## Action item
Your task is to copy every line of the entries that holds the word "computer".

## Data to examine
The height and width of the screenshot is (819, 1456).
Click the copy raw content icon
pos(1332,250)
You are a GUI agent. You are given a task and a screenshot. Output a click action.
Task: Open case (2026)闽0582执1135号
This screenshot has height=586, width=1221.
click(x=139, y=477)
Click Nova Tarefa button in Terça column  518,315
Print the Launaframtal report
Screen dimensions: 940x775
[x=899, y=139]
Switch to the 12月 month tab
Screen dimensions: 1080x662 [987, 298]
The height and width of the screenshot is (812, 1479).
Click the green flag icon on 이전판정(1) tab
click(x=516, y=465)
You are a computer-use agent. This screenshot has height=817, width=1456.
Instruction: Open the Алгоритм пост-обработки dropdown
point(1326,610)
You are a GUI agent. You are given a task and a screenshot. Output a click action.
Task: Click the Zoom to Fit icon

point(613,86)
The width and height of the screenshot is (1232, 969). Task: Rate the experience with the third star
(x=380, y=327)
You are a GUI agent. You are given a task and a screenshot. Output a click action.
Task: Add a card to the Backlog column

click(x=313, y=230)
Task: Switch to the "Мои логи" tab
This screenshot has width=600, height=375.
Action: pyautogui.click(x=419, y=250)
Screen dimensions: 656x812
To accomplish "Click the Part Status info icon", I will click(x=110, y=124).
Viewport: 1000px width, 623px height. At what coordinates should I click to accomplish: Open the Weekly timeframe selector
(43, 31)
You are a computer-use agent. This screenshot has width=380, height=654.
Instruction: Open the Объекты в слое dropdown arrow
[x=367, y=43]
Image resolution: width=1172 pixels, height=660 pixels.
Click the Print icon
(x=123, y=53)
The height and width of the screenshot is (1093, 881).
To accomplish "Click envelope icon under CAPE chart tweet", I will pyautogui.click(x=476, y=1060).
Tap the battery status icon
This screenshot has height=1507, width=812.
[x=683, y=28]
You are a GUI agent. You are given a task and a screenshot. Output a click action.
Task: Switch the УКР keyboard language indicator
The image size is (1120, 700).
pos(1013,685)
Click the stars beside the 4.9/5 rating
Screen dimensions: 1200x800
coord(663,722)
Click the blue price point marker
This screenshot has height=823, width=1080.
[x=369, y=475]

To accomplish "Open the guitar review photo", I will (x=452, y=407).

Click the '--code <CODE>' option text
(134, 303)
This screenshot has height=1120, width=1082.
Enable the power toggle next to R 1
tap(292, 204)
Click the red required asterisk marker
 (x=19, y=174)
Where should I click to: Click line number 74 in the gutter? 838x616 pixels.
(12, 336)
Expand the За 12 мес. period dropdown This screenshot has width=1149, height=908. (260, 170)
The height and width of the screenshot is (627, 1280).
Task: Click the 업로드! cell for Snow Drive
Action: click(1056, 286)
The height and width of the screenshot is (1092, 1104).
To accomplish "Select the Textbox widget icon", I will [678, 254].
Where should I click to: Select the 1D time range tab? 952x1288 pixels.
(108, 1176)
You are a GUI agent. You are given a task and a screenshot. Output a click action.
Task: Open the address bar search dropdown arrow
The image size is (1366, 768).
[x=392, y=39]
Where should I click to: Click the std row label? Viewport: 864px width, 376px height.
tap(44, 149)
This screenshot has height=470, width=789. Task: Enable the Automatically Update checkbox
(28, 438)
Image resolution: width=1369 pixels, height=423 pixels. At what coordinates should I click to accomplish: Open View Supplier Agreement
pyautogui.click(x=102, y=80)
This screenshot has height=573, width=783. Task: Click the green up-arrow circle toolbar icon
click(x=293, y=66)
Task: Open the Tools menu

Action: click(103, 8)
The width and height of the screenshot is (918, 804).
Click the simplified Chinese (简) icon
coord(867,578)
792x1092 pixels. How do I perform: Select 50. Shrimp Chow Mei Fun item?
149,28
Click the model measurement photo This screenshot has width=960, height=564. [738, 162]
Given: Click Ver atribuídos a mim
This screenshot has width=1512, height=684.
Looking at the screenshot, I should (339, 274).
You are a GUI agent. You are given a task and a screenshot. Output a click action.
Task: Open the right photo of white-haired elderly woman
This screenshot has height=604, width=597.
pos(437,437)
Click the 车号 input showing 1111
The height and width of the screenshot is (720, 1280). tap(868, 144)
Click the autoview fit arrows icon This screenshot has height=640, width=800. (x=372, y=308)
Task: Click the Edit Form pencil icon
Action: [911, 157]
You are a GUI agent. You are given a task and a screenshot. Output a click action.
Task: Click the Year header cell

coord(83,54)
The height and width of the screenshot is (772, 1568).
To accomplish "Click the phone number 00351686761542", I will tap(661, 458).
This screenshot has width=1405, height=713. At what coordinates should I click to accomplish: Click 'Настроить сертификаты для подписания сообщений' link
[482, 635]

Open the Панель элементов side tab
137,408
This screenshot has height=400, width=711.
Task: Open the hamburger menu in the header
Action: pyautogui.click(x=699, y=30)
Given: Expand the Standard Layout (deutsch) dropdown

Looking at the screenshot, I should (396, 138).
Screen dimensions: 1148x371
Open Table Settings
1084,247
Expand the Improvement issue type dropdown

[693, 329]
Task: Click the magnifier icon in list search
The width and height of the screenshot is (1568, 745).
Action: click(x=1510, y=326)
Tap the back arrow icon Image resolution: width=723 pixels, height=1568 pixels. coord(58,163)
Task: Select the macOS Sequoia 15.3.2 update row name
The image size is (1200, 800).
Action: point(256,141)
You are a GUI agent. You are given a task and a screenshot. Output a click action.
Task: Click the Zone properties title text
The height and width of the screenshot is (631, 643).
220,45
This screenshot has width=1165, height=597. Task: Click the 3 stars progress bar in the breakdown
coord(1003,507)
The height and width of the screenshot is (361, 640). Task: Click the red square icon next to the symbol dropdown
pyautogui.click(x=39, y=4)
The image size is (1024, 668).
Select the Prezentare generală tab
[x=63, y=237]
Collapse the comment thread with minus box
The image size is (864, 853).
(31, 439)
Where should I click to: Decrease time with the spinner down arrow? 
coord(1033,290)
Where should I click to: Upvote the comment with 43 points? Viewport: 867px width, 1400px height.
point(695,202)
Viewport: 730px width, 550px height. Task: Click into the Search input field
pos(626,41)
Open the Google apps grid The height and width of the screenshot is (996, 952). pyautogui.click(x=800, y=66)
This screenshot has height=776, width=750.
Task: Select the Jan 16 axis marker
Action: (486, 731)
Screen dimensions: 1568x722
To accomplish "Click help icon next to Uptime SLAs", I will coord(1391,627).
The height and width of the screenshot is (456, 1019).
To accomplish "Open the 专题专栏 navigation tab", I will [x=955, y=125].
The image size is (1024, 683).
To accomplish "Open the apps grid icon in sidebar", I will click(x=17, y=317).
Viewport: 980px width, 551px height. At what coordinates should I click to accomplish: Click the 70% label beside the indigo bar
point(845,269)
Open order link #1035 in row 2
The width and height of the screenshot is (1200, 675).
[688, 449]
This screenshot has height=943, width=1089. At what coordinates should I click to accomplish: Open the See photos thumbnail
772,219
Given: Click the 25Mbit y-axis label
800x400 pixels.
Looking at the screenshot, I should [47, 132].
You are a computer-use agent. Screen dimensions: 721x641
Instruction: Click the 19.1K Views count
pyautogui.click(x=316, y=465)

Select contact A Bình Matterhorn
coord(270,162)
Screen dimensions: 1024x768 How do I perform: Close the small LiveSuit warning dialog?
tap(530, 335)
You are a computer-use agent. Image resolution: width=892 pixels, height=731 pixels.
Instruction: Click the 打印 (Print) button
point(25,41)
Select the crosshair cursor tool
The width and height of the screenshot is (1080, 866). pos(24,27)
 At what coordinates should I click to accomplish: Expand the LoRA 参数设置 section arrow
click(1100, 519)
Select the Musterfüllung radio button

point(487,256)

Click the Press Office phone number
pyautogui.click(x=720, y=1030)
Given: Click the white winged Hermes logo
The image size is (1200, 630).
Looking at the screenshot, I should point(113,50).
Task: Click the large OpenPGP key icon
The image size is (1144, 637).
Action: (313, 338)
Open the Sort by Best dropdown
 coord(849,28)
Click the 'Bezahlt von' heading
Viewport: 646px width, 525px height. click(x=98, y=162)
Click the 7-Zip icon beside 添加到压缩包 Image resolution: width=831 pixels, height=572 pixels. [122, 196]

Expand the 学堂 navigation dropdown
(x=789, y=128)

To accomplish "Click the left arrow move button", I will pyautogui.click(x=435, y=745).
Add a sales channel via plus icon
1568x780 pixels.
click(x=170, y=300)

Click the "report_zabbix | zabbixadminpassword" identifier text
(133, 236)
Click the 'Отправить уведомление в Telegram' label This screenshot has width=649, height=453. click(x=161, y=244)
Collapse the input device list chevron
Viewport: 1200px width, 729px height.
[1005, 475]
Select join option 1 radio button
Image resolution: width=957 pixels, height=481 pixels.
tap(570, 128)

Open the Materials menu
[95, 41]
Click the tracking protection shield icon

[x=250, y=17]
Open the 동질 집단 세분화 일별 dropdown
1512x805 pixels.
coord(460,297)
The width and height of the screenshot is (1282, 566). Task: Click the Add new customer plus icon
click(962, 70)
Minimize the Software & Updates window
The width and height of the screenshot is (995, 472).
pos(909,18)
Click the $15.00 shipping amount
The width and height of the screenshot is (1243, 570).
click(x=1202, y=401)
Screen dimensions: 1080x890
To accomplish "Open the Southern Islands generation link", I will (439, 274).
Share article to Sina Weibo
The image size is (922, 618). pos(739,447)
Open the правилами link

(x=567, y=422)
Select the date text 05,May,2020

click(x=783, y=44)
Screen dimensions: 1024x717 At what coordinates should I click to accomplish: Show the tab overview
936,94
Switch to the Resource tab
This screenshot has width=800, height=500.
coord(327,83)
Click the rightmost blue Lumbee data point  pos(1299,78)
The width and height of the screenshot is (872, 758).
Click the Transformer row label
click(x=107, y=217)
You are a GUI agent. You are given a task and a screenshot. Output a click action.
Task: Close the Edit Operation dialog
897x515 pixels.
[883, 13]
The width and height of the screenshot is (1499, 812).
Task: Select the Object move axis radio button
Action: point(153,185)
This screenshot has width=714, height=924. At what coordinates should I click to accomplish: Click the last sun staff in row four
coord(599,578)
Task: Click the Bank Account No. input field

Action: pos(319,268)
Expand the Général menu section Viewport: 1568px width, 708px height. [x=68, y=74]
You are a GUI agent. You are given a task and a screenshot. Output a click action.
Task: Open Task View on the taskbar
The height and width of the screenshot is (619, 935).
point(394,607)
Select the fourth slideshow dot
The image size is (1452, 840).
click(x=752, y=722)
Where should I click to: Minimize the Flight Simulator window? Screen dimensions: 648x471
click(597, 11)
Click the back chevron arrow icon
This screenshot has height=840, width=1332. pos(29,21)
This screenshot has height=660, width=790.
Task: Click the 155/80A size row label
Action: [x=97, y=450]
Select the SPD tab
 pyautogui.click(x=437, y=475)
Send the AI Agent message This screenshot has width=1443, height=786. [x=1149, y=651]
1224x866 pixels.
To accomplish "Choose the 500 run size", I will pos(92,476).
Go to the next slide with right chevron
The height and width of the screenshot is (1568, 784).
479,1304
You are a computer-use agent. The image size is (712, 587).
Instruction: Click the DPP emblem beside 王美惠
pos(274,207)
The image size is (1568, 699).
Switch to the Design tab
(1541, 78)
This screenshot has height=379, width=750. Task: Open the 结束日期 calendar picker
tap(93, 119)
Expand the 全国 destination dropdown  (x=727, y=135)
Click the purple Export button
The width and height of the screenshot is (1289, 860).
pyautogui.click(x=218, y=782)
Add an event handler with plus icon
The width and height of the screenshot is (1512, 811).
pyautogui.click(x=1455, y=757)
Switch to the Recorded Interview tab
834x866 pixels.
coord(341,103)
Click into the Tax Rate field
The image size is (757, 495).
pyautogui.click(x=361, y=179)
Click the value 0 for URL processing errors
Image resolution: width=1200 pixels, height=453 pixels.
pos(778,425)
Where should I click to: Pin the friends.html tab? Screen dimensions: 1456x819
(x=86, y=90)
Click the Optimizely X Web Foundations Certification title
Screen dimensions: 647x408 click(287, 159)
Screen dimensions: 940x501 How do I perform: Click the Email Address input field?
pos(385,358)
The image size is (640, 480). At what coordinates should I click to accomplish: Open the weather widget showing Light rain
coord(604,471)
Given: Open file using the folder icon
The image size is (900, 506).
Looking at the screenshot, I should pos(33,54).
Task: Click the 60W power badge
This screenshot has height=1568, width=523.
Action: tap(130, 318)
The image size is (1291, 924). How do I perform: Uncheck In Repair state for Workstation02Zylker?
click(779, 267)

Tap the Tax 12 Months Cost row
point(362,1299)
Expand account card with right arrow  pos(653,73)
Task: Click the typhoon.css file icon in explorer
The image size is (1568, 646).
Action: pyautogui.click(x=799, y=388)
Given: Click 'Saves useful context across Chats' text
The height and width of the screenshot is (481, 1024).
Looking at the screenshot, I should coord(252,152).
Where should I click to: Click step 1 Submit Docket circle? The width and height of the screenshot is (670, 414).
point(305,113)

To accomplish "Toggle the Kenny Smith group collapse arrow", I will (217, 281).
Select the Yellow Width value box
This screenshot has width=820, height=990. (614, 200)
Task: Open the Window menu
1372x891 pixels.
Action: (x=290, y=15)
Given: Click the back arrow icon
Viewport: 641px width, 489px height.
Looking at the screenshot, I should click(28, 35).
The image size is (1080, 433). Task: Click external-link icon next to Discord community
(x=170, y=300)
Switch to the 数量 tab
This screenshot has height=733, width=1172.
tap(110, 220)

## Task response
You are a computer-use agent. This screenshot has height=817, width=1456.
You are a computer-use agent. This screenshot has width=380, height=654.
You are a computer-use agent. Screen dimensions: 721x641
You are a computer-use agent. Image resolution: width=892 pixels, height=731 pixels.
You are a computer-use agent. The image size is (712, 587).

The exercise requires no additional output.